Source information ->
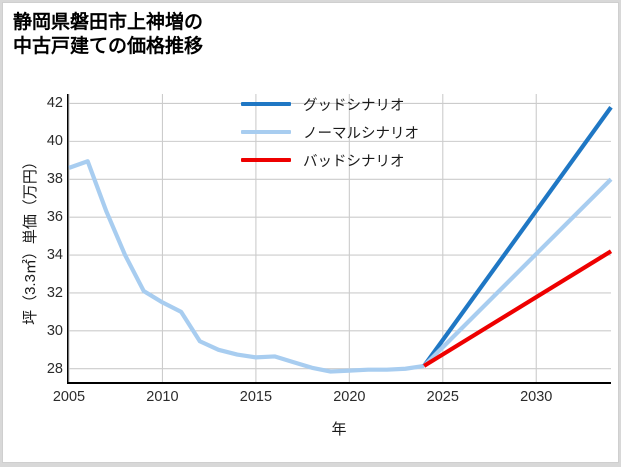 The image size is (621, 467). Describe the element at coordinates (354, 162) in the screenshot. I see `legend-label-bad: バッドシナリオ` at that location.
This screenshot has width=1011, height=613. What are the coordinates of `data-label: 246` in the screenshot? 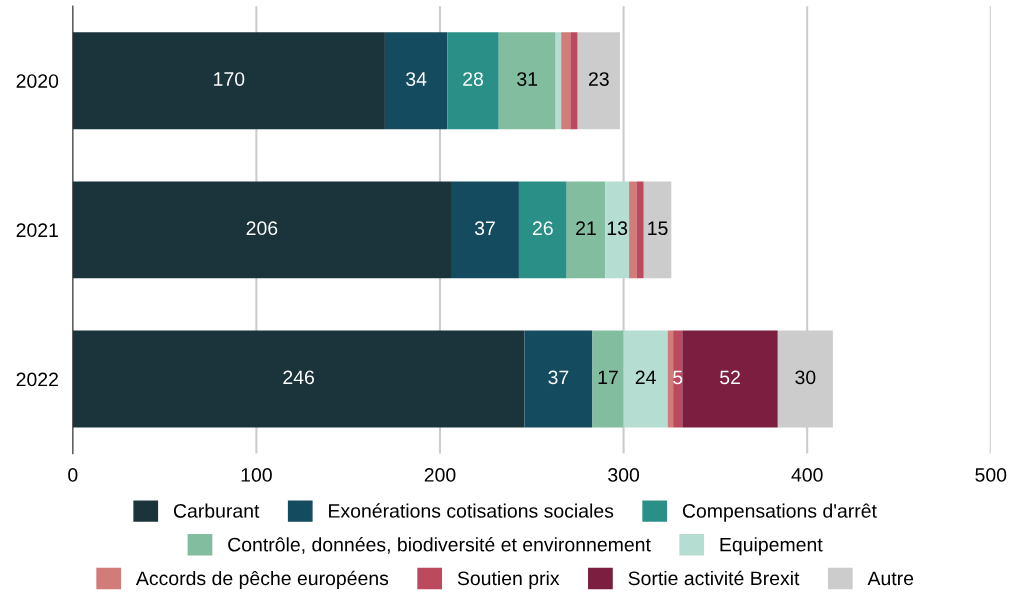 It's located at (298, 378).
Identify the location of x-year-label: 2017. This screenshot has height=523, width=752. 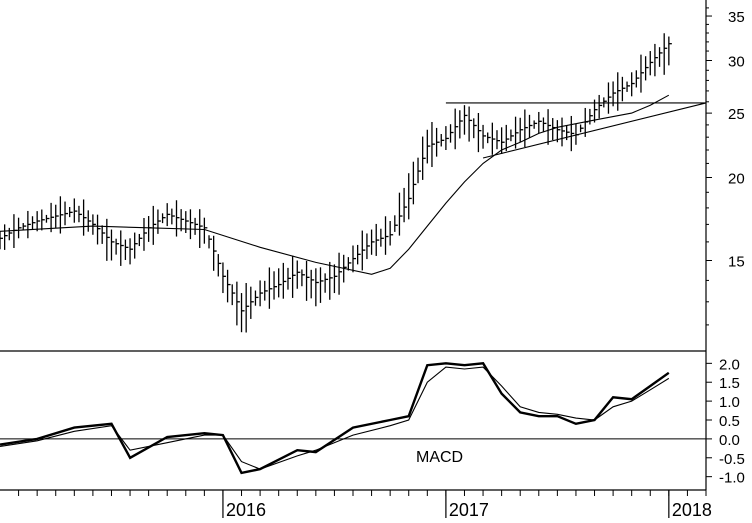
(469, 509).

...

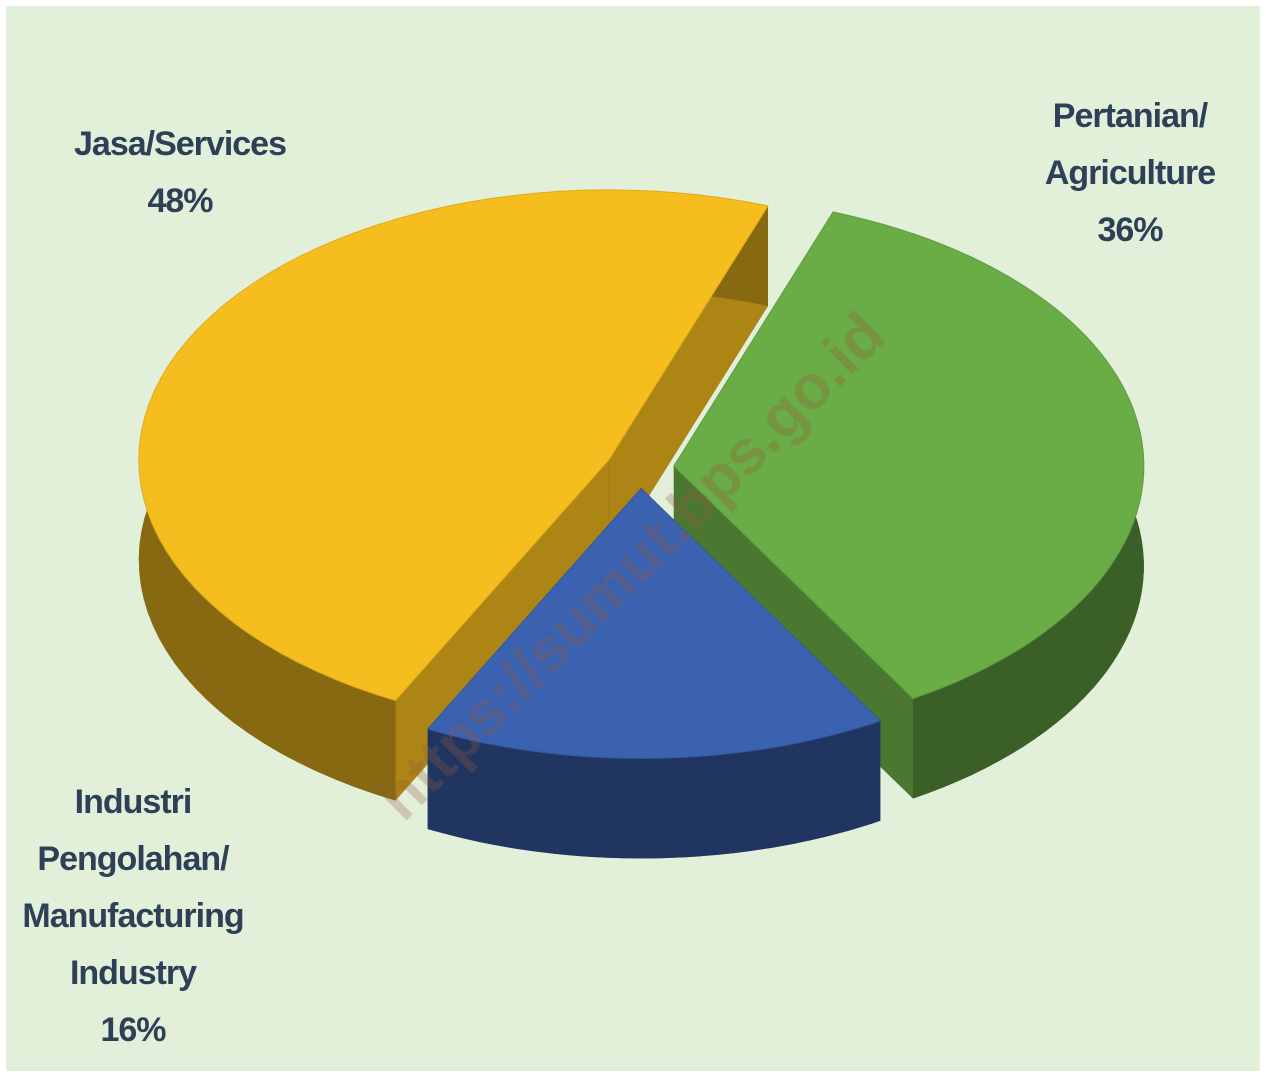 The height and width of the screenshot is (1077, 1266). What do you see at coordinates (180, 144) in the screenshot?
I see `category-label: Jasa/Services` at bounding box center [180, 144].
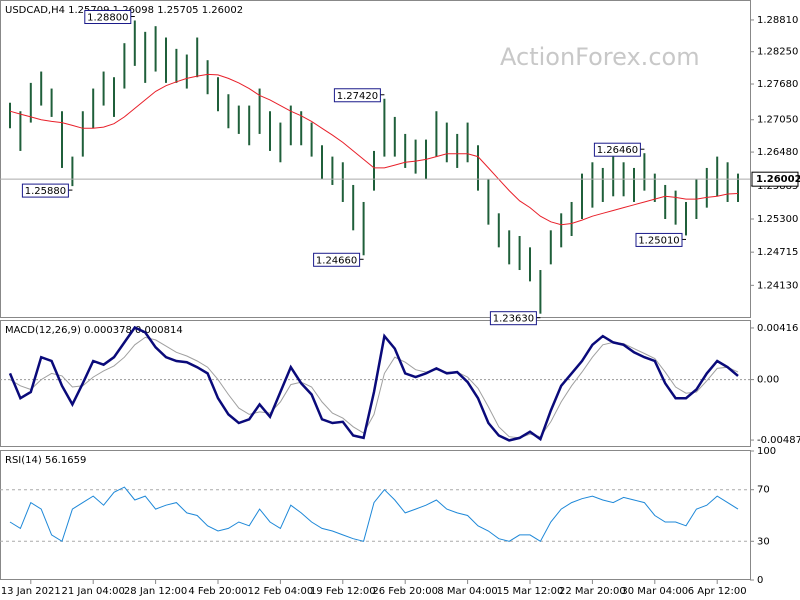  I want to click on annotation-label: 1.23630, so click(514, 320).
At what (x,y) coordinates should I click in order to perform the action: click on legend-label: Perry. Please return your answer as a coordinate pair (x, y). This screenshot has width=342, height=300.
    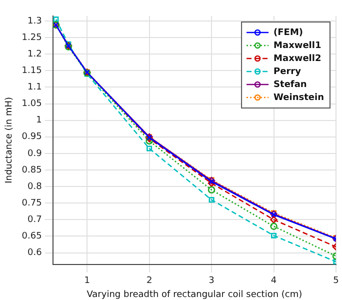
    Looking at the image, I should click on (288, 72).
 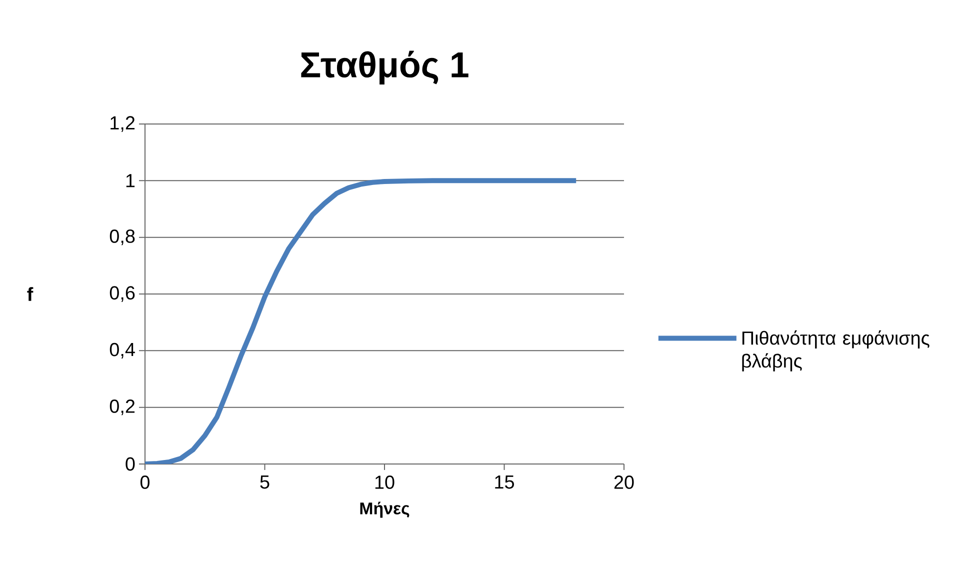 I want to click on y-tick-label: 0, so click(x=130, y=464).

Task to carry out -> Rewrite the stretch from the line containing "Identify the location" through the line containing "(469, 509)." as a JSON list of strings, one string per line and no entries for blank lines. Leave the pictures out.

Solution to this task ->
[
  "Identify the location of x-year-label: 2017. This screenshot has height=523, width=752. ",
  "(469, 509)."
]